Lattice-Boltzmann models for immiscible fluids

The numerical simulation of multiphase flows in porous media based on the spatial and temporal discretization of the Fourier-Navier-Stokes equations has proven to be quite difficult and uncertain in the future. Indeed, in addition to the geometric complexity of the porous structure, the triple contact line between the phases constitutes a singularity that requires, in this approach, the support of models based on lubricating films of questionable validity to understand the phenomena arising from the interaction between the fluids and the porous surface. The same difficulties are encountered when trying to understand the dynamic phenomena due to the rupture, formation, and displacement of the interface between them: coalescence, bubbling of the invading phase within the resident phase, segregation, and nucleation. Lattice Boltzmann models (LBMs) ​​for the study of immiscible flows were proposed in the early 1990s. These lmodels recover the Navier-Stokes equations with third-order errors in the macroscopic velocity and, for low Re and Ca flow problems, are quite interesting from a practical point of view given the hyperbolic basis of the computational algorithms, which does not have the drawbacks of simulation, e.g., by finite volumes of the Navier-Stokes equations, which are elliptic.

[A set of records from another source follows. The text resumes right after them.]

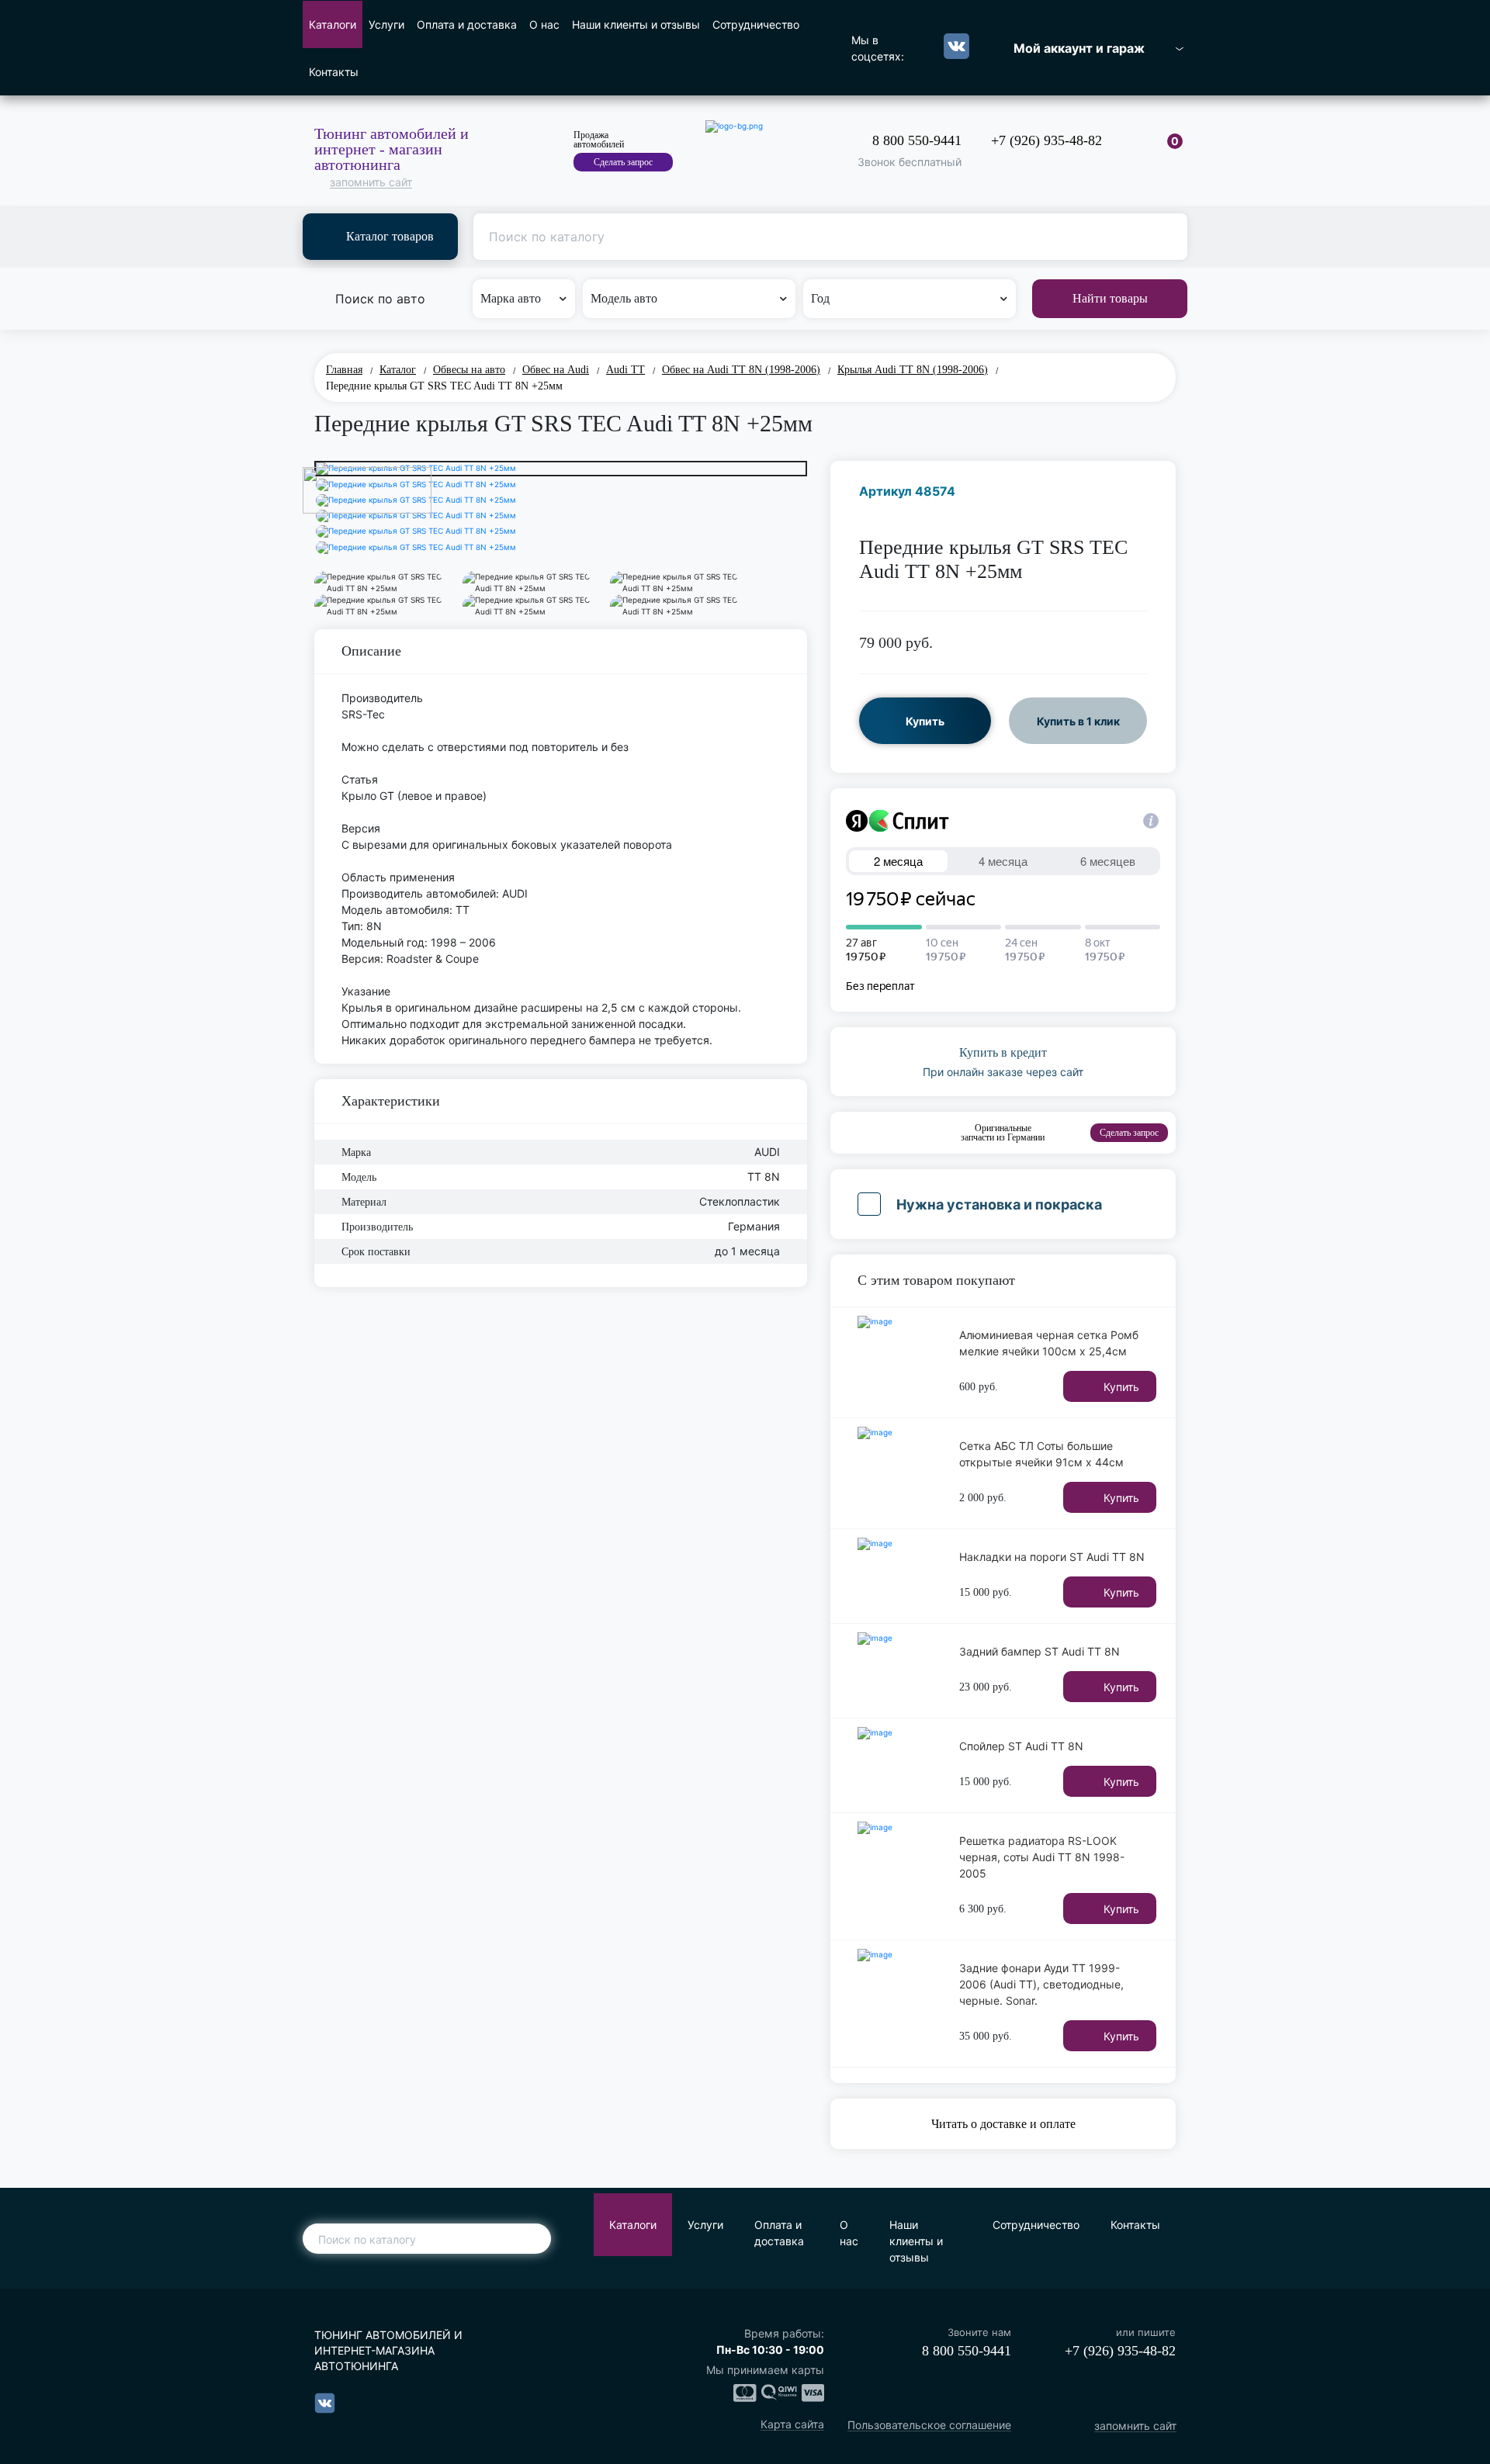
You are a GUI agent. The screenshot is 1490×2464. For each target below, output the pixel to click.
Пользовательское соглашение (929, 2425)
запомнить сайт (371, 183)
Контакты (334, 71)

The recognition of LB models as finite Hermite polynomial expansions of the kinetic equations has made it possible to relate the order of approximation of the LB equation to the set of velocities in discrete space and to separate the discretization problem from the problem of constructing the kinetic model. Indeed, the aim is to understand the influence of the underlying molecular physics on macroscopic phenomena that are apparent at the pore scale, and this requires fairly detailed models. The purpose of this work is to present the state of the art of kinetic-based models for the study of immiscible flows that take the phenomena related to the interface formation and dynamics into account. Particular attention will be paid to the phenomena of coalescence, segregation, and phase transition, as well as to detailed liquid-solid interaction models for the study of wettability.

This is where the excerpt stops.